# Çıkarılan Metin
"""
Dağlık Karabağ Özerk Yönetimi-1924, Azerbaycan’a bağlı.
1948-1953 Ermenistan’daki Azeriler şimdiki Azerbaycan topraklarına göç ettirildi.
Hocalı, Dağlık Karabağ bölgesinin en önemli tepelerinden birinde bulunan bir kasabadır. Bu nedenle stratejik önemi vardır. Bu bölge yıllardır Azerbaycan ile Ermenistan arasında sorunun yaşanmasına nede olmuş, Ermenistan’ın bölgeye defalarca saldırı ve işgallerine maruz kalmıştır.
1991 Yılında Sovyetler Birliği dağılınca Dağlık Karabağ bölgesi Parlamentosu bağımsızlığını ilan etmiştir. Öte yandan 1988 yılından beri Azerbaycan ile Ermenistan arasında süren çatışmalar sonucu bir milyona yakın Azeri kendi topraklarında göçmen durumunda yaşamak zorunda kaldı. Azerbaycan topraklarının %’20'si işgal edildi. İşgal, Birleşmiş Milletler tarafından alınan kararlarda da onaylandı. Bu kararlarda Ermeni kuvvetlerinin Yukarı Karabağ'daki işgale son vermeleri istendi. Ancak Amerika, Rusya gibi devletlerin BM kararlarında çekimser kalmaları, işgalin ortadan kalkmasını engelleyen en önemli faktör oldu.
1990 yılının Ağustos ve Eylül aylarında Ermeniler saldırılarını doğrudan Azerilere yöneltmeye başlamışlar, otobüs baskınları, yol kesme gibi terör eylemlerine kalkışmışlardır. 1990 yılı başlarında yaklaşık 186 bin Azeri, Ermenistan’dan Azerbaycan’a gitmeye zorlanmıştır. Ekim 1991’de ilk Azeri köyü Ermenilerce ele geçirilmiştir. Hocalı Katliamı, Rus askerlerinin desteğiyle 25–26 Şubat 1992’de Hocalıya ulaşan Ermeni kuvvetlerince gerçekleştirilmiştir. Rusya olaylarla ilgisinin olmadığını iddia etse de Rus ordusuna ait 366. alayın 1991’in sonbaharından beri Ermenilerin safında savaştığı, alaydan kaçan askerlerce doğrulanmıştır.
Katliam sonrası cesetler üzerinde yapılan incelemelerde cesetlerin birçoğunun yakıldığı, gözlerinin oyulduğu, başları kesildiği görülmüştür. Hamile kadınlar ve çocukların da maruz kaldığı tespit edilmiştir.
"""
# Alıştırma Görevleri
1 > Çıkarılan metindeki "Ekim 1991’de ilk Azeri köyü Ermenilerce ele geçirilmiştir." cümlesini İngilizceye çevirin.
2 > Çıkarılan metinden "1990 yılının Ağustos" ifadesinden "kaçan askerlerce doğrulanmıştır." ifadesine kadar olan bölümü hiçbir değişiklik yapmadan çıkarın.

# Veri Listesi
"""
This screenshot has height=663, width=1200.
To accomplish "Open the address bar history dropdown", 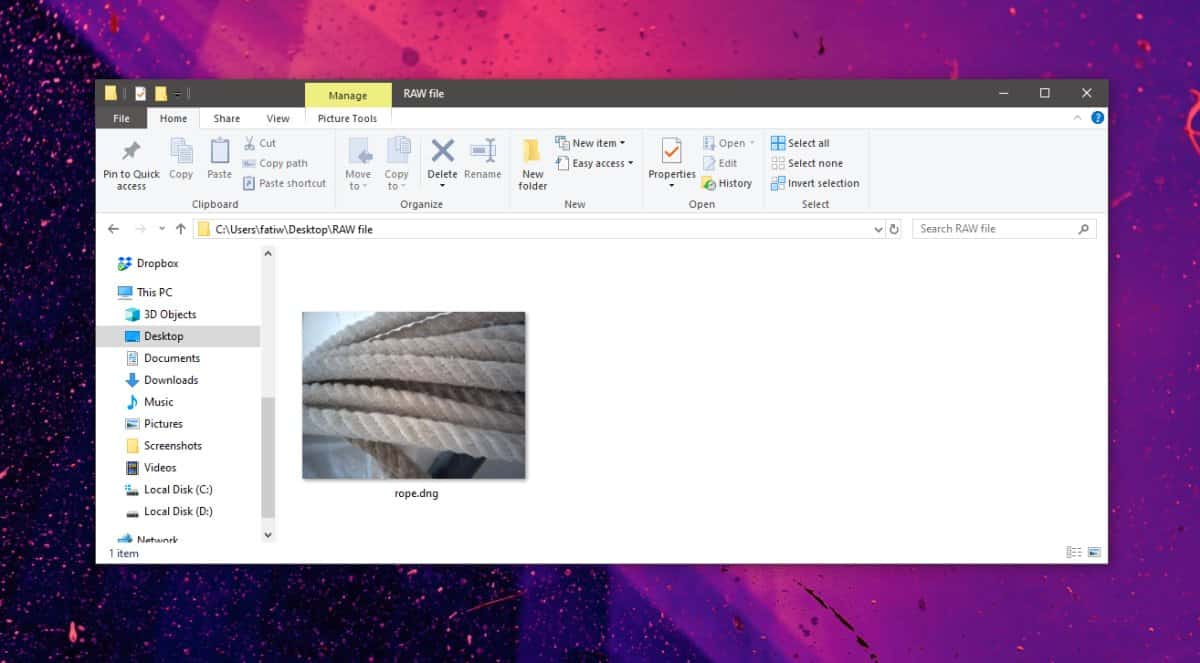I will click(878, 229).
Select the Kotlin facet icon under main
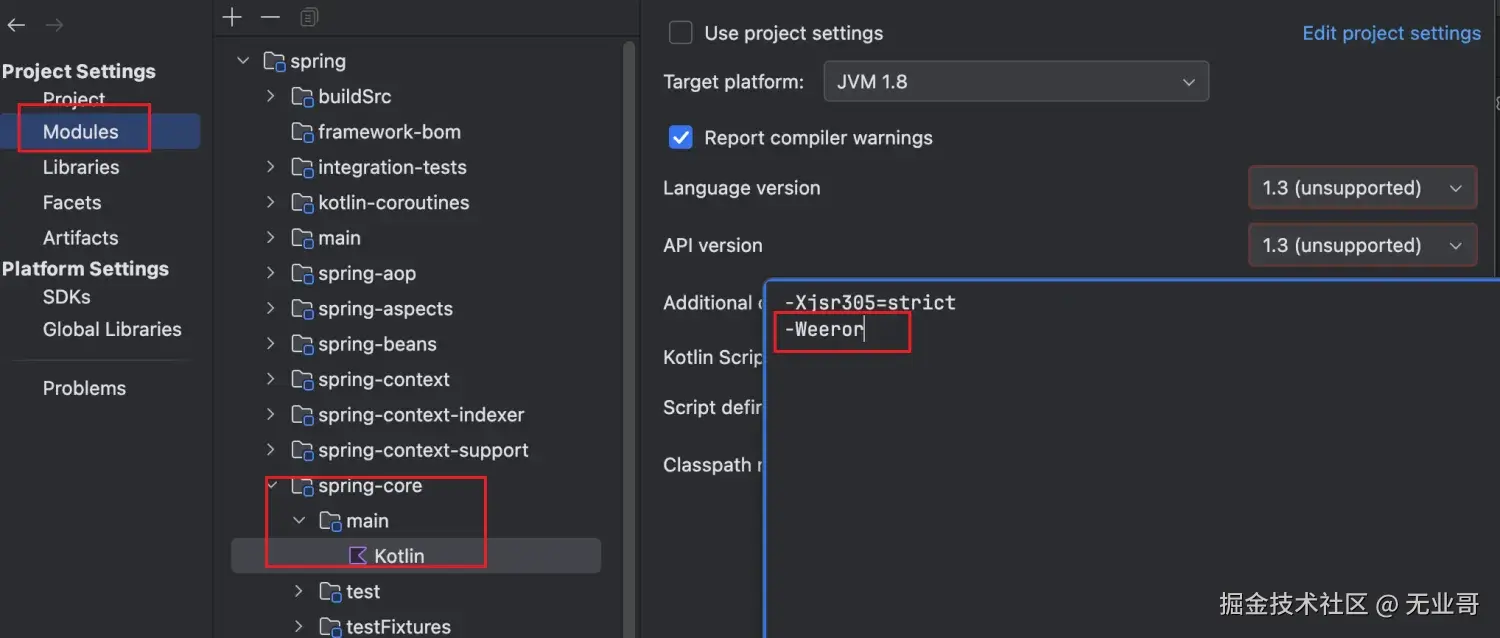Screen dimensions: 1500x638 click(x=357, y=556)
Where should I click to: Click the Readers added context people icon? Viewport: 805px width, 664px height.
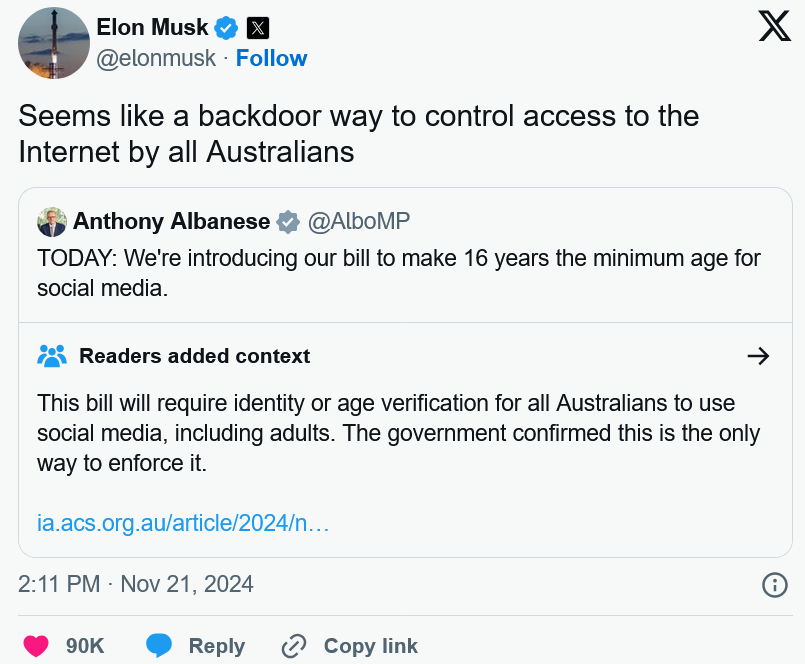52,356
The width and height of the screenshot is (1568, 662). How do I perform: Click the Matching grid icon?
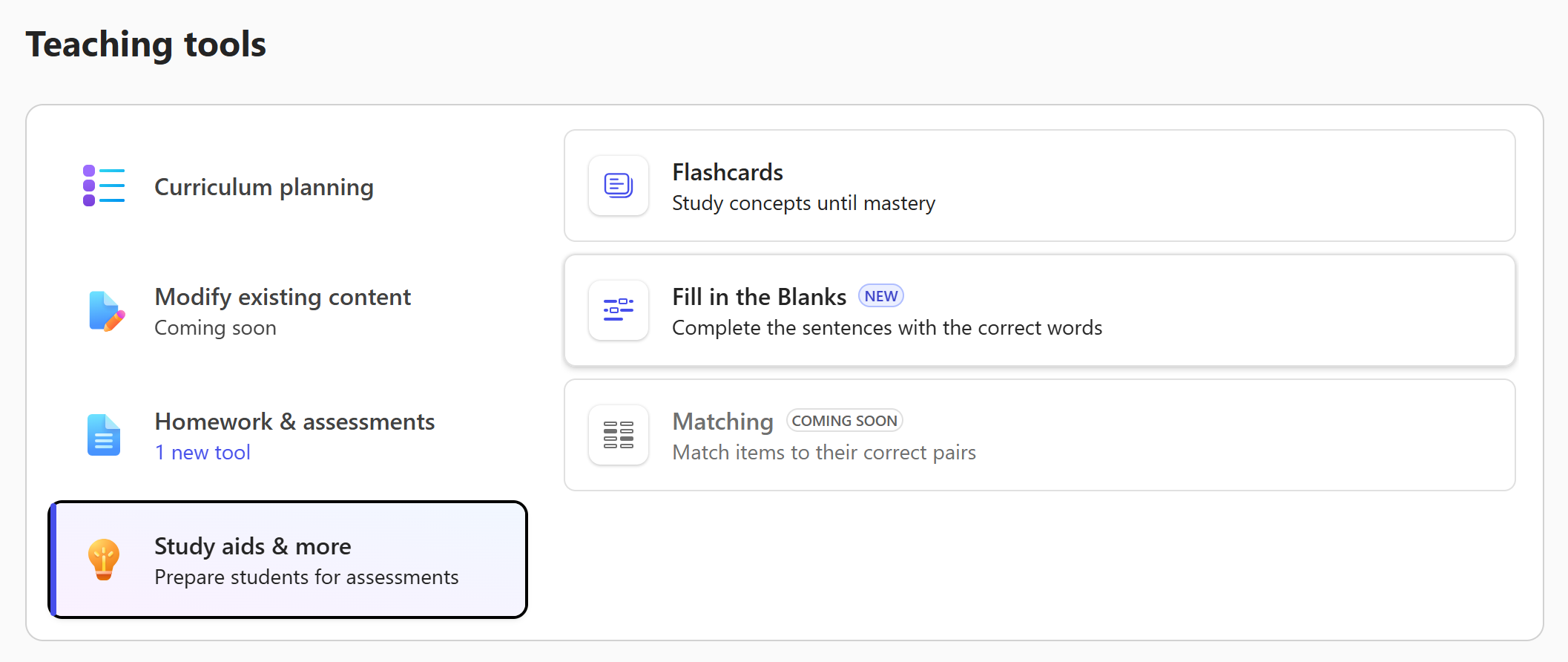(x=619, y=435)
"""
# Görev Bazında Yanıtlar
1 > In October 1991, the first Azeri village was captured by the Armenians.

2 >
1990 yılının Ağustos ve Eylül aylarında Ermeniler saldırılarını doğrudan Azerilere yöneltmeye başlamışlar, otobüs baskınları, yol kesme gibi terör eylemlerine kalkışmışlardır. 1990 yılı başlarında yaklaşık 186 bin Azeri, Ermenistan’dan Azerbaycan’a gitmeye zorlanmıştır. Ekim 1991’de ilk Azeri köyü Ermenilerce ele geçirilmiştir. Hocalı Katliamı, Rus askerlerinin desteğiyle 25–26 Şubat 1992’de Hocalıya ulaşan Ermeni kuvvetlerince gerçekleştirilmiştir. Rusya olaylarla ilgisinin olmadığını iddia etse de Rus ordusuna ait 366. alayın 1991’in sonbaharından beri Ermenilerin safında savaştığı, alaydan kaçan askerlerce doğrulanmıştır.